Insurance salesman finds life in British Army
News
April 13, 2007
Insurance salesman finds life in British Army

Six years ago an insurance salesman gave up his desk job in search of adventure and new worlds, he found it in the British Army.

Today Sergeant Calberth Charles is now a highly trained physio-therapist at the internationally acclaimed Defence Medical Rehabilitation Centre in Epsom, Surrey, England.{{more}}

There, he works along with and treats soldiers suffering with injuries ranging from broken ankles to serious spine and head injuries.
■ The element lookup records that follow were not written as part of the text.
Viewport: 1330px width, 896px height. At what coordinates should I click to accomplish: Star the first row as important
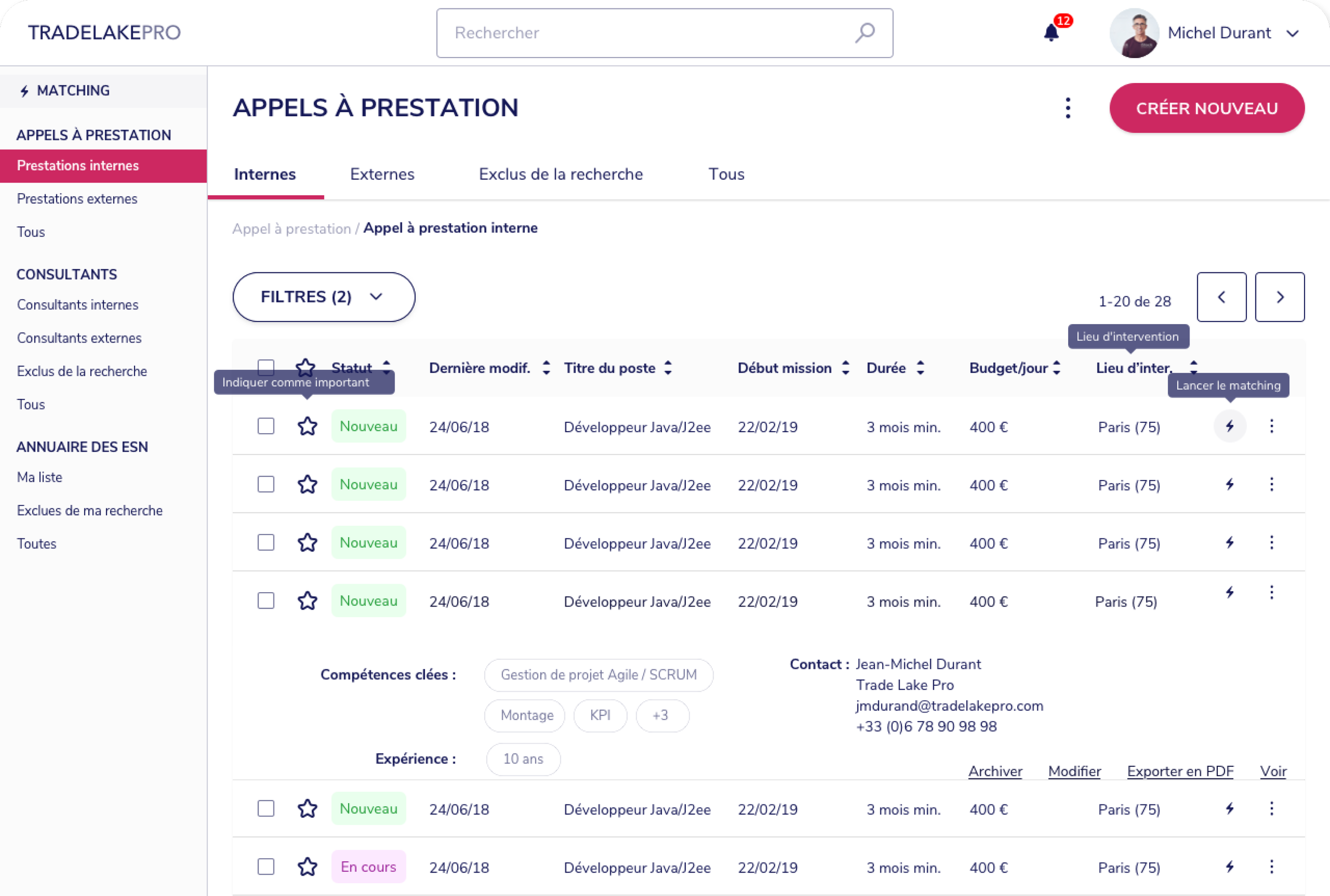pyautogui.click(x=307, y=426)
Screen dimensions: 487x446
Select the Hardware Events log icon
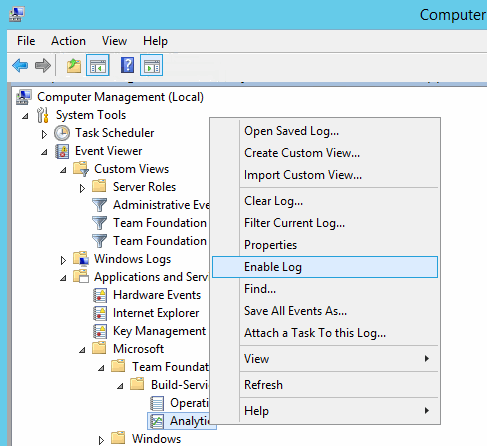pyautogui.click(x=100, y=295)
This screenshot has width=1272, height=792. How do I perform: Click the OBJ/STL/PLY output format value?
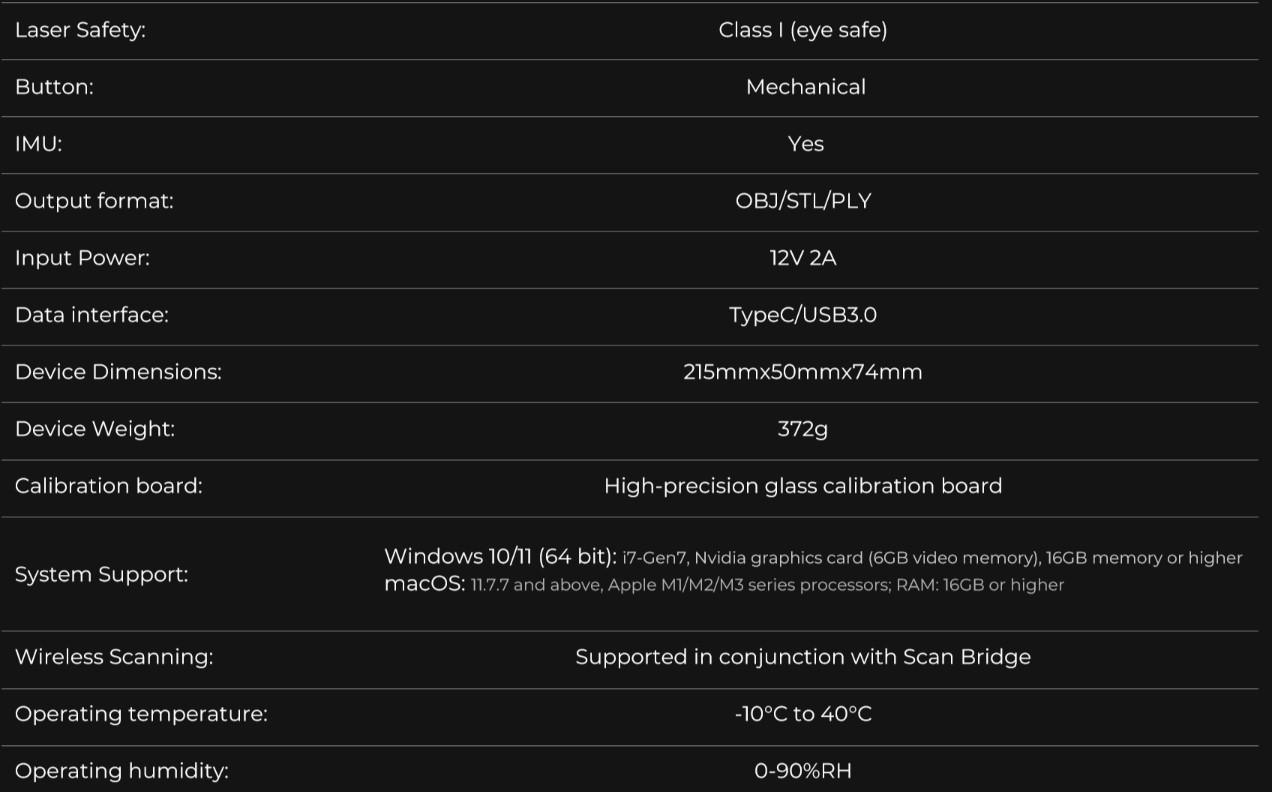(803, 201)
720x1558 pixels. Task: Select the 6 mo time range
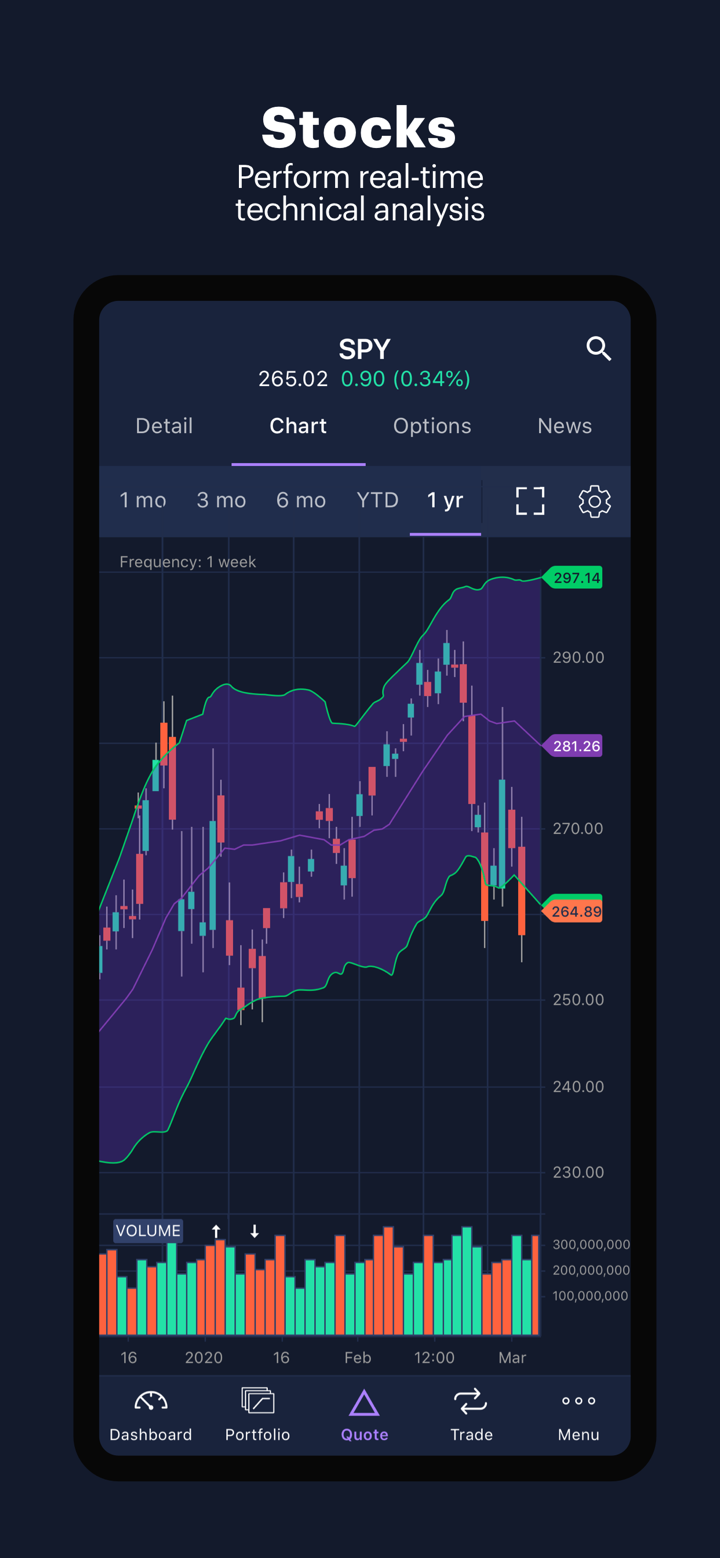click(301, 500)
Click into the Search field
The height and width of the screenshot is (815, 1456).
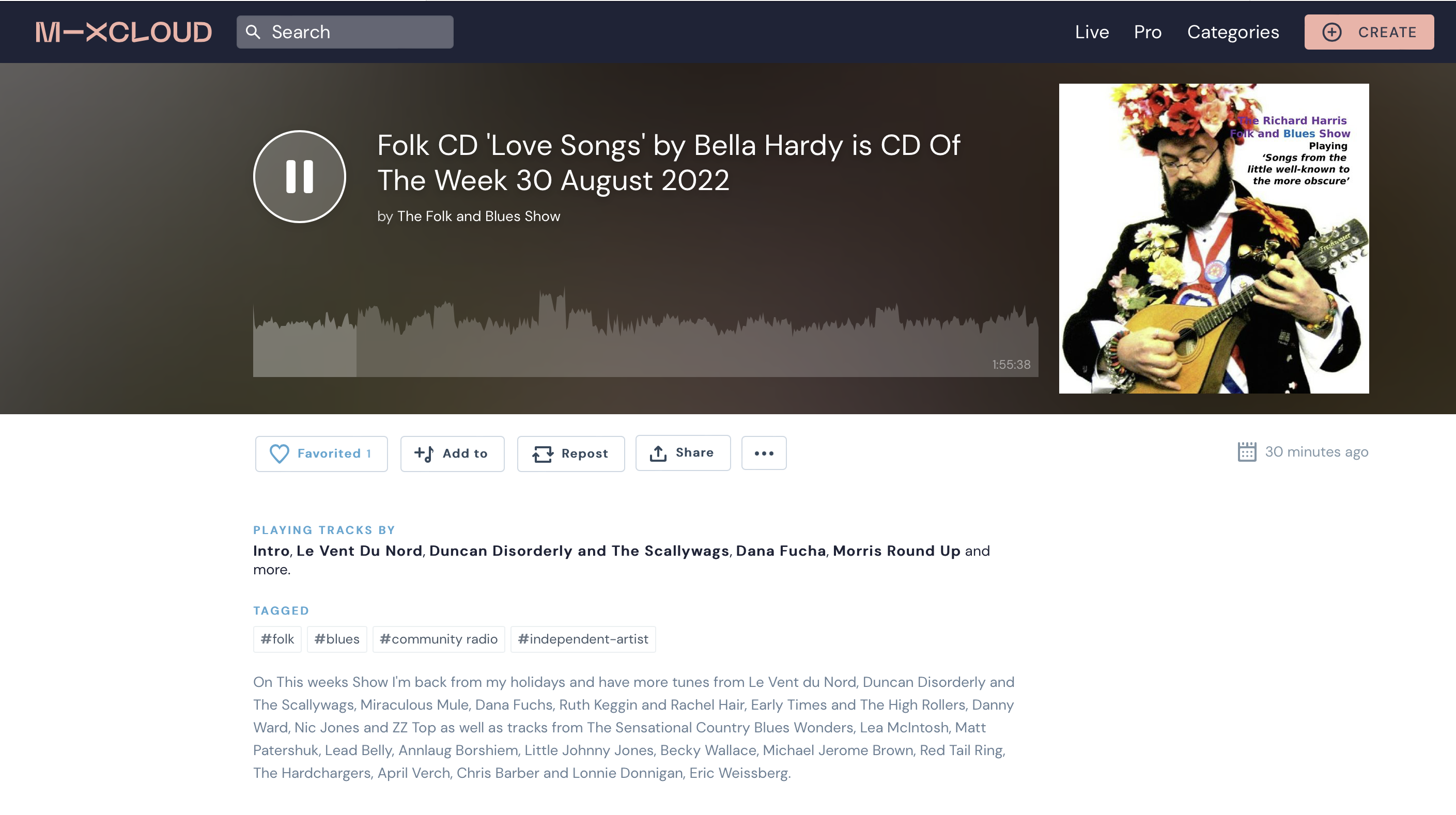click(345, 32)
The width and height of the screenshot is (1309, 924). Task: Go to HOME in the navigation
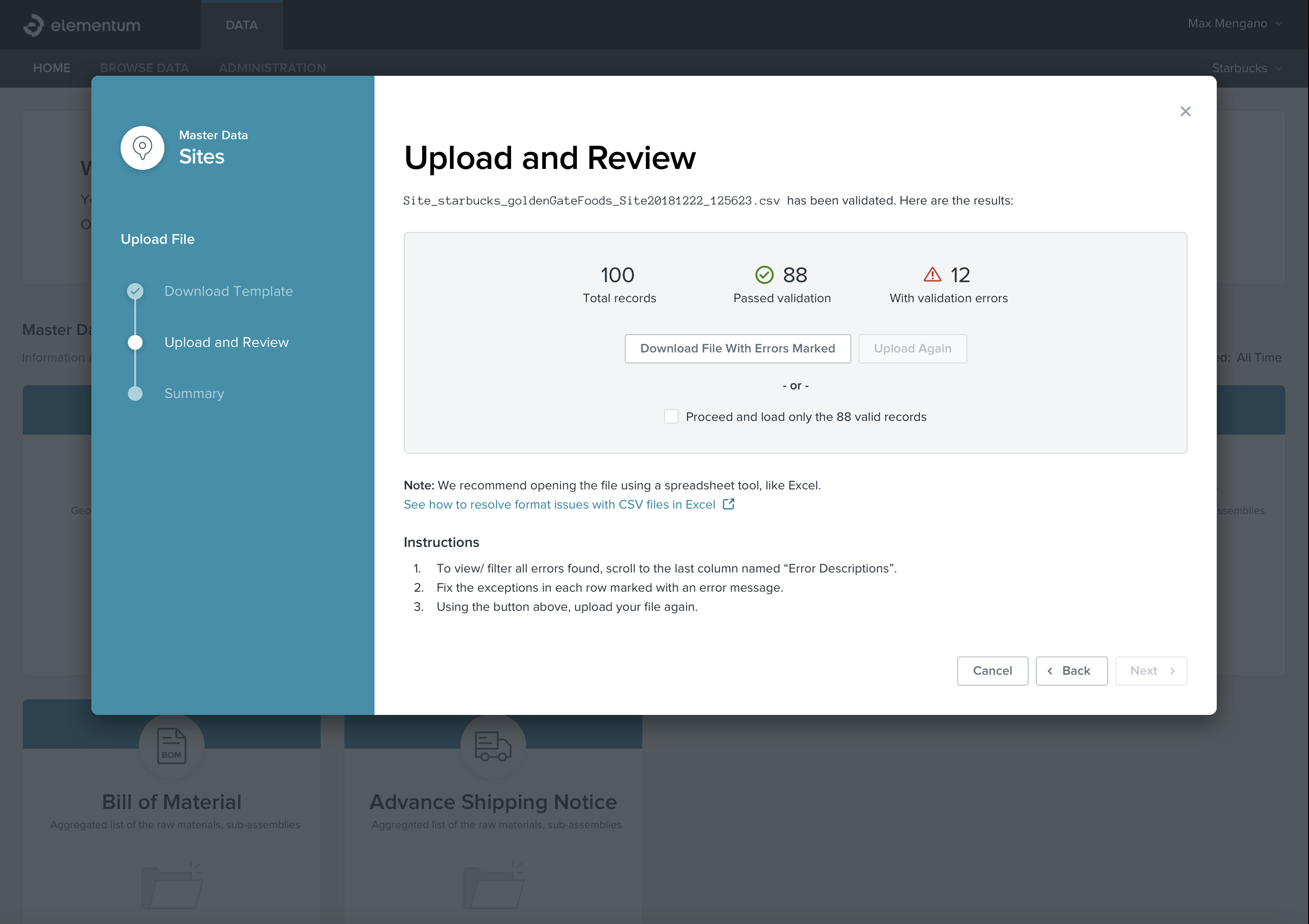[52, 68]
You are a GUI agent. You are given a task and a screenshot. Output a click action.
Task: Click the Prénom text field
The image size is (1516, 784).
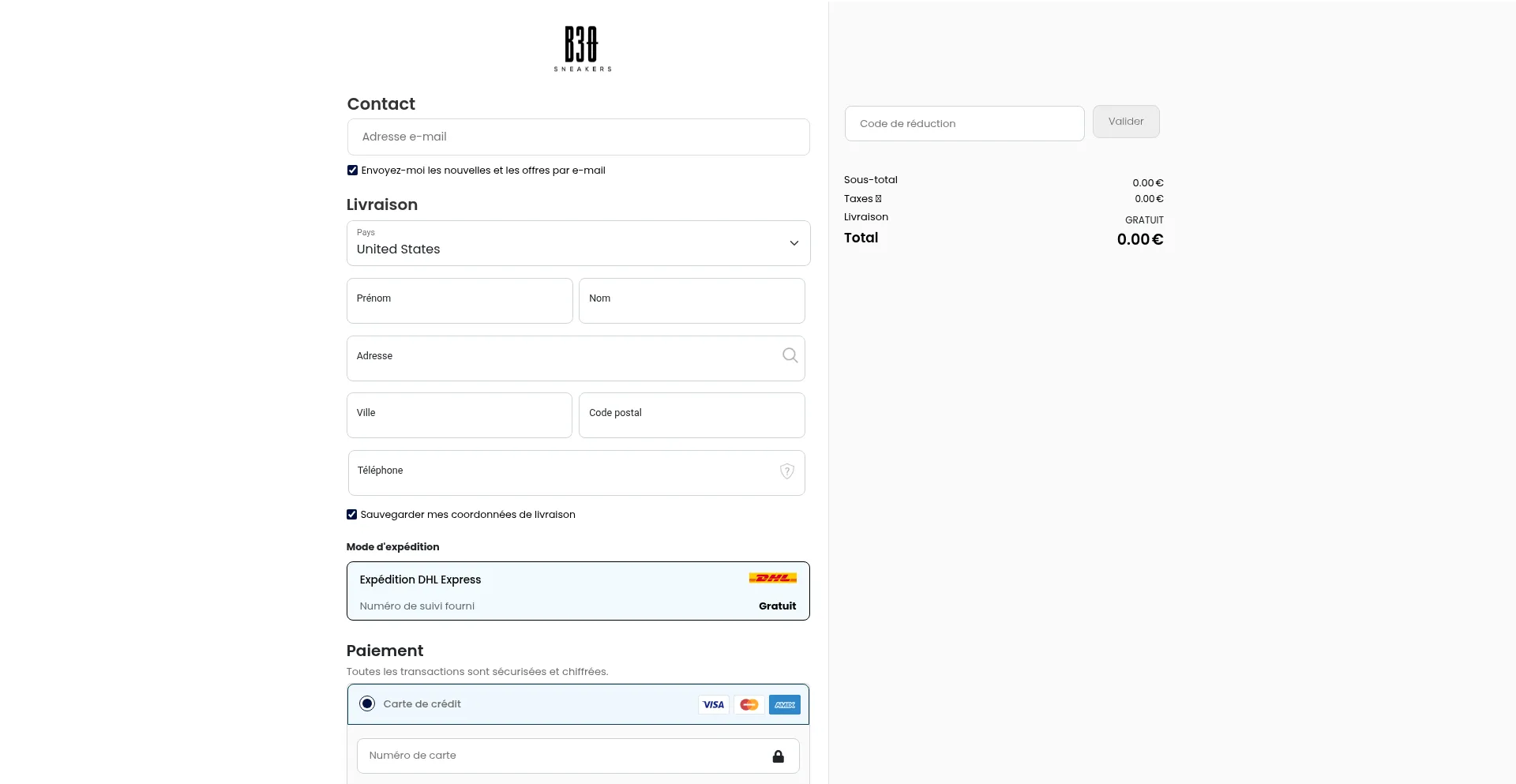(x=459, y=301)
Charles said the move from behind a desk to becoming a rehab specialist came easy to him since he was always the physical type.

“I was always involved in sports” he said, “I represented St. Vincent and the Grenadines in youth football and I am still involved in cricket and football in the UK, so being fit is easy for me, being a requirement for the job that I do.”

A recent news release by the British Broadcasting Corporation (BBC) has indicated that a high level of racism exists in the military and that minorities do not have the same chance of being promoted to higher ranks, but Charles said that he has not seen racism in his department, neither has he ever been a victim of racism.



Sergeant Calbert Charles (left second last row) with co-workers based at the Defence Medical Rehabilitation Centre in Surrey, England. He is one of the top physiotherapists at the facility.

“They (the British Military) have stamped down on things like that, there are equal opportunities out there, they treat us the same way or better. Of course there are hard feelings when a person, whether black or white, gets promoted.

“The Vincentians in the British Army are so hard working that most of them are well ahead of promotion,” he went on to add, “most people love working along with the Vincentians, because they know that the job will be done to the best.”

Charles said that there is a strong bond among Vincentians serving in the British military, and the soldiers use every opportunity to meet or call each other when they are in the UK or stationed elsewhere. He is thankful that to date he has not treated any soldier from his homeland.

The married father of a teenaged daughter is entering his sixth year in the service, and has no regrets in the change of profession and the direction that his career is heading. He just concluded a new course in physiotherapy that earned him another degree, and he intends to go all the way in the army and see where it takes him.

He is encouraging young men and women to take advantage of the opportunity to build a career, and see the world in the process.